● **WHAT IS EXPECTED**
All that is needed is each line of the entries holding the word "agent", copied as it stands.

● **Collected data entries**
************
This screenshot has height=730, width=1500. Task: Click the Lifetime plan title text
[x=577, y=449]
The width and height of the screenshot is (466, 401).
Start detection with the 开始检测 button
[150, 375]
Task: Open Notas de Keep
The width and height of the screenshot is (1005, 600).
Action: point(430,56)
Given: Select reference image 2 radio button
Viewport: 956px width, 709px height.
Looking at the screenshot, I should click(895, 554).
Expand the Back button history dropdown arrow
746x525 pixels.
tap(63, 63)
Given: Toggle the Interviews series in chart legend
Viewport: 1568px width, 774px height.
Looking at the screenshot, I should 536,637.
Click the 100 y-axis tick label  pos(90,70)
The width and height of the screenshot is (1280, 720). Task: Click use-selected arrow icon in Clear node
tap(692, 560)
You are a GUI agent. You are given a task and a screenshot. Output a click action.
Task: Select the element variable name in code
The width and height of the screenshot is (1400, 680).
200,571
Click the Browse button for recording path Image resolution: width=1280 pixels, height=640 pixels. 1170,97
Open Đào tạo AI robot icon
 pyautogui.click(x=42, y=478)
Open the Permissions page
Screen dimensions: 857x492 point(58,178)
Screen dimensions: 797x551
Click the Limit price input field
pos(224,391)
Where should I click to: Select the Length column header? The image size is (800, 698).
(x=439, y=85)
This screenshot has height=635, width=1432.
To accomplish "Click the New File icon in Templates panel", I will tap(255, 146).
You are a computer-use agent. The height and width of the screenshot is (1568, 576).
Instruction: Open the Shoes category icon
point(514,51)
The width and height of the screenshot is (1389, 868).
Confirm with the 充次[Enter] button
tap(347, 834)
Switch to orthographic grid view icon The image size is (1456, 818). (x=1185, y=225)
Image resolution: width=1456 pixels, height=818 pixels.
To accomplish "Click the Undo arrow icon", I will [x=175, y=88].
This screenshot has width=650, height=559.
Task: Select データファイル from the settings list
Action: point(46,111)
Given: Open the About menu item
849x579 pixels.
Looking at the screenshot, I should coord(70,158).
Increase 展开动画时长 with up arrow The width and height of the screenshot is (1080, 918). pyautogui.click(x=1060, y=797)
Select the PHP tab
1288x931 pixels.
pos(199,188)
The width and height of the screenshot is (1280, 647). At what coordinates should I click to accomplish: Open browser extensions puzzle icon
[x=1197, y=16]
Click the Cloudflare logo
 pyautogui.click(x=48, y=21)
************
● **EXERCISE ANSWER**
You are a GUI agent. You are given a task and a screenshot. Output a click action.
You are a computer-use agent. The height and width of the screenshot is (1568, 576).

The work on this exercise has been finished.